We are excited to introduce a new series on our website called Spotlight! We will use this series to highlight people at NAPF and in the nuclear disarmament sphere more generally. For our first Spotlight, we bring you Christian N. Ciobanu, NAPF’s Policy and Advocacy Coordinator.

  • Tell us about your childhood and high school years. What were your interests back then?

I grew up near the United Nations in Tudor City, a neighborhood in East Midtown Manhattan. In high school, I was passionate about public debate, politics, and ancient history. 

  • What did you study in college?

I studied Political Science and Economics at Drew University. I primarily focused on economic development, which motivated me to help communities in Africa. As a result, I interned for the United Methodist Church and Drew University’s Communities of Shalom Initiative in Mzuzu, Malawi, the warm heart of Africa. I collaborated with stakeholders on microenterprises. I worked closely with the local Methodist Reverend and representatives of CitiHope International. 

I also studied Political Science at the Graduate Institute of International and Development Studies (Geneva, Switzerland) and then Nonproliferation and Terrorism Studies at the Middlebury Institute of International Studies (Monterey, CA).

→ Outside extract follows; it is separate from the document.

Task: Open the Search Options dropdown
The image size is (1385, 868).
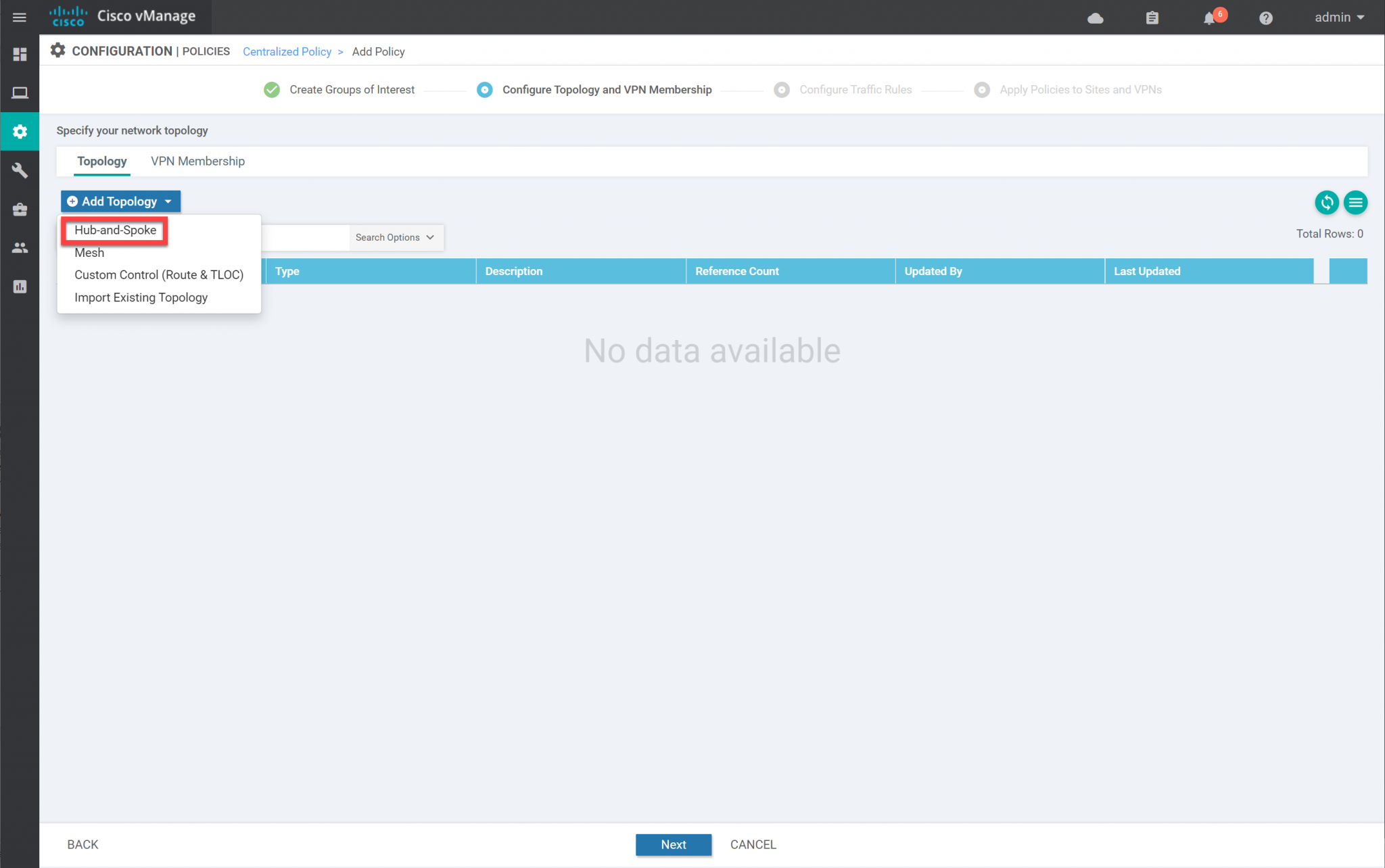Action: coord(395,237)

  • When did you become interested in peace and nuclear weapons issues and why/how?

In 2010, I had the opportunity to attend the 8th NPT Review Conference. At the Review Conference, I heard the testimonies of the Hibakusha (survivors of the atomic bombings of Hiroshima and Nagasaki). Their testimonies motivated me to take action and become an advocate for a world free of nuclear weapons.

  • What are you working on at NAPF?

Currently, I serve as NAPF’s Policy and Advocacy Coordinator. This position enables me to raise public awareness and encourage states to support the Treaty on the Prohibition of Nuclear Weapons (TPNW) and monitor international peace and security discussions inside the United Nations. I also develop and foster vital relationships between NAPF and states, including Kazakhstan, Marshall Islands, and Kiribati.

As the Policy and Advocacy Coordinator, I am heavily involved in the discussions on the Positive Obligations of the TPNW, including victim assistance, environmental remediation, international cooperation, and assistance. As a result of my involvement on the positive obligations, I was appointed as an adviser on the TPNW to the Permanent Mission of Kiribati.

I also supervise NAPF’s interns in New York. The interns engage in e-diplomacy by tweeting about the international meetings and help to organize events.

Finally, I serve as the primary coordinator of Reverse The Trend: Save Our People, Save Our Planet. This NAPF initiative amplifies the voices of youth from communities that have been impacted by nuclear weapons and climate change. We work directly with Marshallese youth through the Marshallese Educational Initiative.

  • What are you most passionate about in your work?

I am most passionate about empowering and providing opportunities for youth, especially youth from affected communities to attend high-level meetings on nuclear disarmament affairs and meet with diplomats. It is imperative for the international community to hear their voices. We were able to bring 18 young people to Vienna in June of 2022 for the First Meeting of States Parties on the TPNW and surrounding meetings (ICAN Forum and the UN Humanitarian Conferences). In August of 2022, we enabled young people and colleagues from affected communities to attend the 10th Nuclear Non-Proliferation Treaty Review Conference.

  • Is there anything else you’d like to share with us?

In the summer of 2016, I was awarded the Kathryn Davis Projects for Peace Fellowship. As part of this fellowship, I organized a summer conference on nuclear disarmament in Bali, Indonesia.

Moreover, I served as the official co-chair of the Global Youth Forum on the TPNW, which was held in Auckland, New Zealand in December 2018.

I have also given presentations at several universities, including UPenn, Harvard Law School, NYU, the Graduate Institute of International and Development Studies, and Nagasaki University.